**Given data:**
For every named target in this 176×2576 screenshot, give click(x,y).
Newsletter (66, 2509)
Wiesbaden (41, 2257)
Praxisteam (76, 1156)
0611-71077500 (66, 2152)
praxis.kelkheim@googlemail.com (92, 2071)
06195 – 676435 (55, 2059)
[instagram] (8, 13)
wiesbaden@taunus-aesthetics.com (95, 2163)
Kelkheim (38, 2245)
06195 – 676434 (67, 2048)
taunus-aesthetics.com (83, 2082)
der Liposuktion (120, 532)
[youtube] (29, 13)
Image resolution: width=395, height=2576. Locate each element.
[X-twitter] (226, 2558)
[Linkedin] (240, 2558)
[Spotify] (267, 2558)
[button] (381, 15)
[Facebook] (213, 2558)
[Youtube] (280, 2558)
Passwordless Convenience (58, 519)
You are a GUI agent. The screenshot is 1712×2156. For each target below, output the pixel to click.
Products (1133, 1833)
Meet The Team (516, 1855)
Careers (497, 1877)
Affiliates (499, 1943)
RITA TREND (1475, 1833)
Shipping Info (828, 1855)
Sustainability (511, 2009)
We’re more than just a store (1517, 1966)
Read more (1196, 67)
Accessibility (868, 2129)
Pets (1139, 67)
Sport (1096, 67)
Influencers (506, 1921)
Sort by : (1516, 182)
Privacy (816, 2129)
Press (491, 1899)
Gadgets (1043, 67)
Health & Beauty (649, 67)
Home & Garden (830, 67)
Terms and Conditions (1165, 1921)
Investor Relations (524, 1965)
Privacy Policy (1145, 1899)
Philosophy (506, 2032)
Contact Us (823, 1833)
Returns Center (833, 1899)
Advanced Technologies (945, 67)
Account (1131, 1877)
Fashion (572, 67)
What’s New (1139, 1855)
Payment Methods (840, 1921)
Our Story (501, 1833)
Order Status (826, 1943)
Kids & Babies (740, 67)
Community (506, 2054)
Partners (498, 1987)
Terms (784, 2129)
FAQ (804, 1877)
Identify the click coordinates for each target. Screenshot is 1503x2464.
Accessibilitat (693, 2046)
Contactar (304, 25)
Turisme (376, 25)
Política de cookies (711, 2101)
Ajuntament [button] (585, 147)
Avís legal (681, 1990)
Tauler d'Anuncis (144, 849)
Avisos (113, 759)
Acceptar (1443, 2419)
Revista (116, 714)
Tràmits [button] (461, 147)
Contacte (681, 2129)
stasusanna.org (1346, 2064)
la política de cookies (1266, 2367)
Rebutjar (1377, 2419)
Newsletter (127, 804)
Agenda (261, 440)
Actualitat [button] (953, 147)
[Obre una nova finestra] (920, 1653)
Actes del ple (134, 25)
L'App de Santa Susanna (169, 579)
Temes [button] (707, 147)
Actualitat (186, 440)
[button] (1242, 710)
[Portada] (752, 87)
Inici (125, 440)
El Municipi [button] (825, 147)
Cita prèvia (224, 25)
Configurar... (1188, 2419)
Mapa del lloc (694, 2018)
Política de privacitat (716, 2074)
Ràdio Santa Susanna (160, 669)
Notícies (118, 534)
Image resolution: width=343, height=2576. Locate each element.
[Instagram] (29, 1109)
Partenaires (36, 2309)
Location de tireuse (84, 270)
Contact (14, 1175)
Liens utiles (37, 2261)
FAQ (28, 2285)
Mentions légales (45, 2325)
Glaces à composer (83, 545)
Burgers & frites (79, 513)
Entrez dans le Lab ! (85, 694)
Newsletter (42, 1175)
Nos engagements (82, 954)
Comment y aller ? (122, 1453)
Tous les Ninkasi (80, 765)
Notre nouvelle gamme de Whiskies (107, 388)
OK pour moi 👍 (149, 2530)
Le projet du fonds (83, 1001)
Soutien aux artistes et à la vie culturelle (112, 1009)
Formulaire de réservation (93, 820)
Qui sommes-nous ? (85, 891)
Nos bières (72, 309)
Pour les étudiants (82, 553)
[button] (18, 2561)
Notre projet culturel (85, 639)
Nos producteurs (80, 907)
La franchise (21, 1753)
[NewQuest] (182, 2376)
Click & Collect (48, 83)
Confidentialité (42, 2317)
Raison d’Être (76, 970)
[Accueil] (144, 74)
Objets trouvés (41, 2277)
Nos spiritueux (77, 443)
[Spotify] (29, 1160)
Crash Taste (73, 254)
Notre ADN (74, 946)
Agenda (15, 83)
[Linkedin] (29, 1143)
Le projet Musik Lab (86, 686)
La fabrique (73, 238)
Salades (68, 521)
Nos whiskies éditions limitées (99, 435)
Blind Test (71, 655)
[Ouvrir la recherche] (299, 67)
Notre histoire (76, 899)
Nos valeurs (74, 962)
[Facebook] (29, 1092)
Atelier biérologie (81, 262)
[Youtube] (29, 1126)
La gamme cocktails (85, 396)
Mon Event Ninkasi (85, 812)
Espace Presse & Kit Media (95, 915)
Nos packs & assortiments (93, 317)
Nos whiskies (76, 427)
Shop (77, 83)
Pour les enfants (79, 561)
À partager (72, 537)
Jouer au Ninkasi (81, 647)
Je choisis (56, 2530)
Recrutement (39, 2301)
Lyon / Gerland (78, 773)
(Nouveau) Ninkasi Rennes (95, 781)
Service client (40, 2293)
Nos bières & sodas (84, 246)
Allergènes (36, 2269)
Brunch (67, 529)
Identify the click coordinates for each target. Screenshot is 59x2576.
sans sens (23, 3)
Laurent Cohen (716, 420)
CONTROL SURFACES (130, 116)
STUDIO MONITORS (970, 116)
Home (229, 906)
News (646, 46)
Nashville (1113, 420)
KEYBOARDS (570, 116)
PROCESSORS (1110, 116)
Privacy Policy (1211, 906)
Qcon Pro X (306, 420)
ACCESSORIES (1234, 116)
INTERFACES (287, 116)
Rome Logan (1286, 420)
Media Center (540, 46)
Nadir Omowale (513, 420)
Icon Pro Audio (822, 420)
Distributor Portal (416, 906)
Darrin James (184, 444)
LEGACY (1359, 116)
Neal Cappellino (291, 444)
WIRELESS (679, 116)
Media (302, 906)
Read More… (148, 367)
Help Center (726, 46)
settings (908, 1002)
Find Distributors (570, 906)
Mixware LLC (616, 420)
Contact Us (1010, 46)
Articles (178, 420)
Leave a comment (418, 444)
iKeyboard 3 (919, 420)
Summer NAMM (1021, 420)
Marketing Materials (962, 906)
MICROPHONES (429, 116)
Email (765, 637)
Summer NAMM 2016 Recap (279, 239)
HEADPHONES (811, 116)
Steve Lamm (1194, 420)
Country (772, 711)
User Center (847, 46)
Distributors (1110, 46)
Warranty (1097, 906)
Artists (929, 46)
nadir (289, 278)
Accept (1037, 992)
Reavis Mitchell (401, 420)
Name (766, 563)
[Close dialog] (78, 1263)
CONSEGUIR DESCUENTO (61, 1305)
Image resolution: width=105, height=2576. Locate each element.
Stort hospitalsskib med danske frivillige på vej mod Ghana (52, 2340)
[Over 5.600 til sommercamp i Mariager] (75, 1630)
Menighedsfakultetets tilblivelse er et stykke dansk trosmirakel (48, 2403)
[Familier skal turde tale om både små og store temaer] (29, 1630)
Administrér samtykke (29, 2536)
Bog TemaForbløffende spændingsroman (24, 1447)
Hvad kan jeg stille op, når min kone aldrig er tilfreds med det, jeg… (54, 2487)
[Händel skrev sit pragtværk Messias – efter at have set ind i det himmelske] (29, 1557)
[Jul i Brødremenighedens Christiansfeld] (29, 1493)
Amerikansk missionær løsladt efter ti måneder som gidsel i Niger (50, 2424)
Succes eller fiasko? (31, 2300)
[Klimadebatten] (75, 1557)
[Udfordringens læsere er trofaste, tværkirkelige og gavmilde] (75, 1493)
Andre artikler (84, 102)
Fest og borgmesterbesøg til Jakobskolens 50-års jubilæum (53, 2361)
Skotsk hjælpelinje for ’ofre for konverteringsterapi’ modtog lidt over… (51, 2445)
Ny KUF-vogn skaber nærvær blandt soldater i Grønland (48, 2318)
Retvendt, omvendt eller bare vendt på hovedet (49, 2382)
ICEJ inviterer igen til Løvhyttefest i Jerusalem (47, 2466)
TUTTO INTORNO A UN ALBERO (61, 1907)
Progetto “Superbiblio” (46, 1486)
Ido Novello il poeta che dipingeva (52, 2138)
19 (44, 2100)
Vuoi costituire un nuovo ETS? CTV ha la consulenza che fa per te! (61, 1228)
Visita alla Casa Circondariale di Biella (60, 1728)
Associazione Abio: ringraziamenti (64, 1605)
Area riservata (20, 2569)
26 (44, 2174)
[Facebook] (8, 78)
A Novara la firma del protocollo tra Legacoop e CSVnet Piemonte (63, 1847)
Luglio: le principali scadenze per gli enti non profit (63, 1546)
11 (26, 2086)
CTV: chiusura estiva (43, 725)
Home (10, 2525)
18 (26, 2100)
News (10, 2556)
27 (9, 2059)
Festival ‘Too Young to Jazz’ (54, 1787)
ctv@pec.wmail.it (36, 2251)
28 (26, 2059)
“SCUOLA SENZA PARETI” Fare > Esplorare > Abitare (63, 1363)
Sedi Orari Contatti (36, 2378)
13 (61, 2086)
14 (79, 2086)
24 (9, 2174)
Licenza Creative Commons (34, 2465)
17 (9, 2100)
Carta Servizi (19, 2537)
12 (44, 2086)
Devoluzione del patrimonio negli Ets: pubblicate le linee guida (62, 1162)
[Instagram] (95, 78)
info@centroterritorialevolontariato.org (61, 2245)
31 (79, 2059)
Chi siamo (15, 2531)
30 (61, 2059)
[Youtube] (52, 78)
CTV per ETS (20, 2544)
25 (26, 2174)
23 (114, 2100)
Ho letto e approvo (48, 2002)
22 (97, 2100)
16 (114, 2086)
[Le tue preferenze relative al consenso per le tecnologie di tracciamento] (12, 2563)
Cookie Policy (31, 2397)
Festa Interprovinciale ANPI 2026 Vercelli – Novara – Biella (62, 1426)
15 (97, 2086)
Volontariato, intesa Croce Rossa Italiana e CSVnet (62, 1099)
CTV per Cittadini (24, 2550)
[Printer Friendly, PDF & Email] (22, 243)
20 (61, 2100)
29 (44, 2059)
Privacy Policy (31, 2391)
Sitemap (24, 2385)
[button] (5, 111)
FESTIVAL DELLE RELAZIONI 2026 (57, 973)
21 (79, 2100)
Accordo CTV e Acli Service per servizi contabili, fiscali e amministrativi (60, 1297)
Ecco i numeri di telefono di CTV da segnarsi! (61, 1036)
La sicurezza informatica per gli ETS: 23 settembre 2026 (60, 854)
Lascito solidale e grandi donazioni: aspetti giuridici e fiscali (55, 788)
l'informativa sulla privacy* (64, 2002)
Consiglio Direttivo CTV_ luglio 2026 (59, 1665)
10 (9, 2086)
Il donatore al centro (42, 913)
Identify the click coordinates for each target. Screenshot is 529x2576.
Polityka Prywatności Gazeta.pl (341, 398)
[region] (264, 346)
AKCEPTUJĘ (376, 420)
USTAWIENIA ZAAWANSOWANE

**Task directions:** Beginning at the line above that contains "Leave a comment (418, 444)", return each line exactly through the line that contains "User Center (847, 46)", and no others.

**Written response:**
Leave a comment (418, 444)
iKeyboard 3 (919, 420)
Summer NAMM (1021, 420)
Marketing Materials (962, 906)
MICROPHONES (429, 116)
Email (765, 637)
Summer NAMM 2016 Recap (279, 239)
HEADPHONES (811, 116)
Steve Lamm (1194, 420)
Country (772, 711)
User Center (847, 46)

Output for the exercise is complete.